In [1]:
%matplotlib inline

import numpy as np
import pandas as pd
import matplotlib as mpl
import matplotlib.pyplot as plt
import seaborn as sns

sns.set_context('notebook', font_scale=1.5)

In [2]:
import warnings
warnings.simplefilter('ignore', FutureWarning)

**1**. (25 points)

In this exercise, we will practice using Pandas dataframes to explore and summarize a data set `heart`.

This data contains the survival time after receiving a heart transplant, the age of the patient and whether or not the survival time was censored

- Number of Observations - 69
- Number of Variables - 3

Variable name definitions::

- survival - Days after surgery until death
- censors - indicates if an observation is censored. 1 is uncensored
- age - age at the time of surgery

Answer the following questions (5 points each) with respect to the `heart` data set:

- How many patients were censored?
- What is the correlation coefficient between age and survival for uncensored patients? 
- What is the average age for censored and uncensored patients?
- What is the average survival time for censored and uncensored patients under the age of 45?
- What is the survival time of the youngest and oldest uncensored patient?


In [3]:
import statsmodels.api as sm
heart = sm.datasets.heart.load_pandas().data
heart.head(n=6)

Unnamed: 0,survival,censors,age
0,15.0,1.0,54.3
1,3.0,1.0,40.4
2,624.0,1.0,51.0
3,46.0,1.0,42.5
4,127.0,1.0,48.0
5,64.0,1.0,54.6


**2**. (35 points)

- Consider a sequence of $n$ Bernoulli trials with success probabilty $p$ per trial. A string of consecutive successes is known as a success *run*. Write a function that returns the counts for runs of length $k$ for each $k$ observed in a dictionary. (10 points)

For example: if the trials were [0, 1, 0, 1, 1, 0, 0, 0, 0, 1], the function should return 
```
{1: 2, 2: 1})
```

Test that it does so.

- What is the probability of observing at least one run of length 5 or more when $n=100$ and $p=0.5$?. Estimate this from 100,000 simulated experiments. Is this more, less or equally likely than finding runs of length 7 or more when $p=0.7$? (10 points)

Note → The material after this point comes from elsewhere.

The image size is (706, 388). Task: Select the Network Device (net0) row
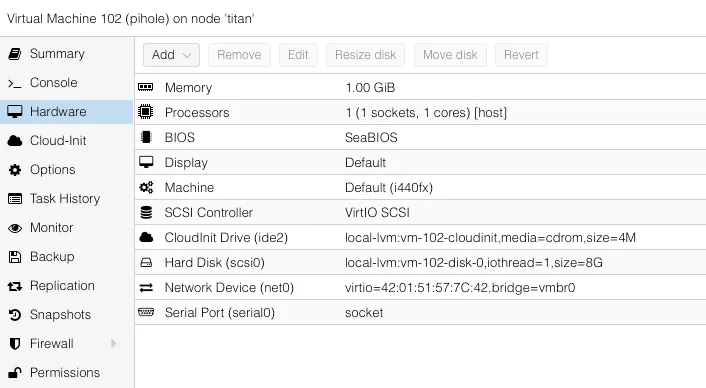420,288
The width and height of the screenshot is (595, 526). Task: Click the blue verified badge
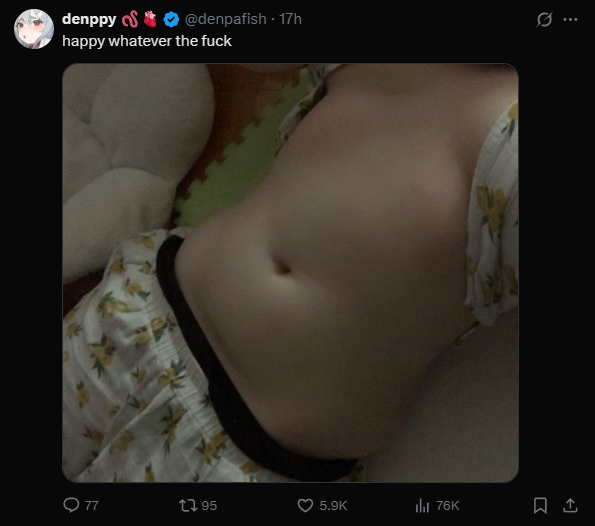(172, 19)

- There is an exact solution

$$
s_n = \sum_{i=1}^n{f_i} \\
f_n = u_n - \sum_{i=1}^{n-1} {f_i u_{n-i}} \\
u_n = p^k - \sum_{i=1}^{k-1} u_{n-i} p_i
$$

Implement the exact solution using caching to avoid re-calculations and calculate the same two probabilities found by simulation. (15 points)

**3**. (40 points)

Given matrix $M$
```python
      [[7, 8, 8],
       [1, 3, 8],
       [9, 2, 1]]
```

- Normalize the given matrix $M$ so that all rows sum to 1.0.  (5 points)
- The normalized matrix can then be considered as a transition matrix $P$ for a Markov chain. Find the stationary distribution of this matrix in the following ways using `numpy` and `numpy.linalg` (or `scipy.linalg`):
    - By repeated matrix multiplication of a random probability vector $v$ (a row vector normalized to sum to 1.0) with $P$ using matrix multiplication with `np.dot`. (5 points)
    - By raising the matrix $P$ to some large power until it doesn't change with higher powers (see `np.linalg.matrix_power`) and then calculating $vP$ (10 points)
    - From the equation for stationarity $wP = w$, we can see that $w$ must be a left eigenvector of $P$ with eigenvalue $1$ (Note: np.linalg.eig returns the right eigenvectors, but the left eigenvector of a matrix is the right eigenvector of the transposed matrix). Use this to find $w$ using `np.linalg.eig`. (20 points)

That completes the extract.